Resolutions, Decrees, Goals, Dreams, Wishes
First, I'm gonna tell you I'm not big on resolutions. It always feels like a set-up, like talking so big you can't deliver-- or something. I think some of this belief o' mine comes from a lack of self-esteem, and a general sense of disbelief in my own capabilities. But there's something about the word resolution that rings a little punitive to me. Not as hollow as a decree, but sometimes a resolution without a strong sense of self and confidence feels like a cartoon decree. (the trumpet blows doot doo da dooooo)

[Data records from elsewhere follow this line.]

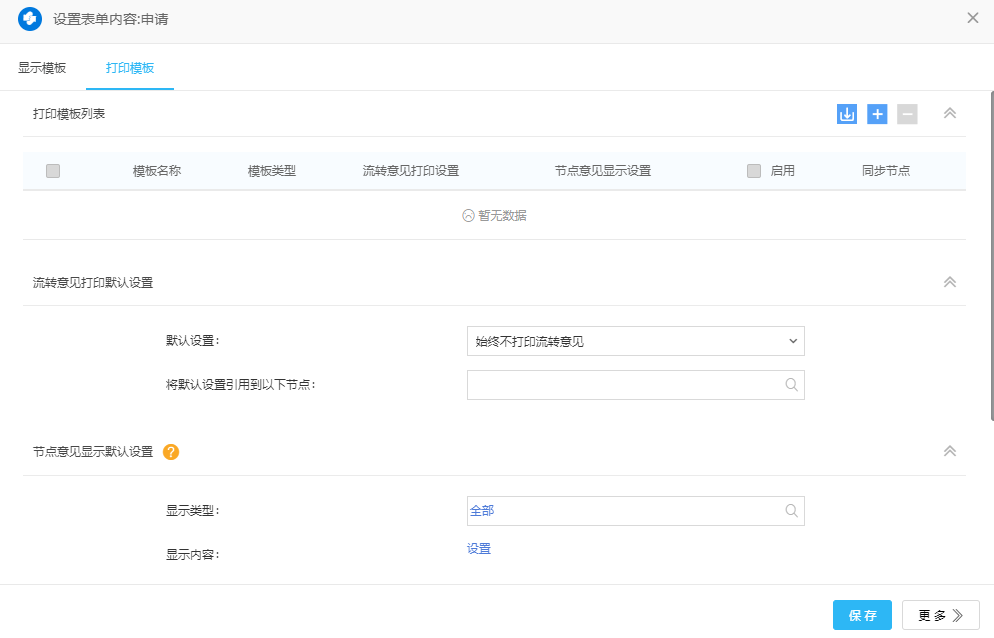Switch to the 显示模板 tab
The height and width of the screenshot is (638, 994).
[42, 68]
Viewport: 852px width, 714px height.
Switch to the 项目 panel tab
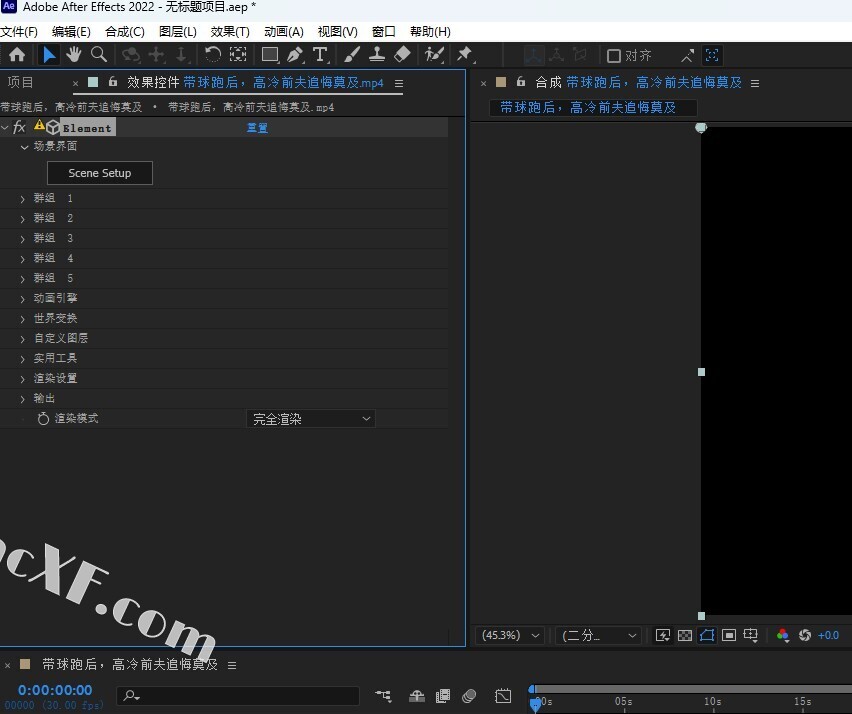point(21,82)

Henceforth I shall only drink my tea with 1% milk, and I shall do it slowly, and I shall consume exactly 35 grams of fiber each day of the week, and that fiber shall be proportionately as follows: 60% vegetable, 20% leguminous...So this year, I'm feeling different. Instead of ignoring the resolution/decree altogether, I've asked myself what I want to do for me. It feels joyful. The operative phrasing?
I'd like to...I've never been big on setting goals. I've spent many years struggling to acknowledge my dreams and wishes. I'm kinda tight that way. Maybe it's the fact that this last year blew by me so fast, that I did so little for myself that was truly joyful (and keeping my head above water doesn't really count). So I don't want to do that again, and I've had this revelation that I actually need to make room for not only joy and fun, but the everyday practice that is being good to myself.
Whoa. I can't wait to see what this looks like.
1 Comments:
You are duly witnessed,friend.
I'm just finishing my personal collage for the new year. It's interesting to feel my process around it: Looking at it, I can see it's not complete. Why? Don't know yet...but my right brain will tell me when it is. And these are my "like to's" for the new year. The right side of my brain is a child. She believes in magic and goodness.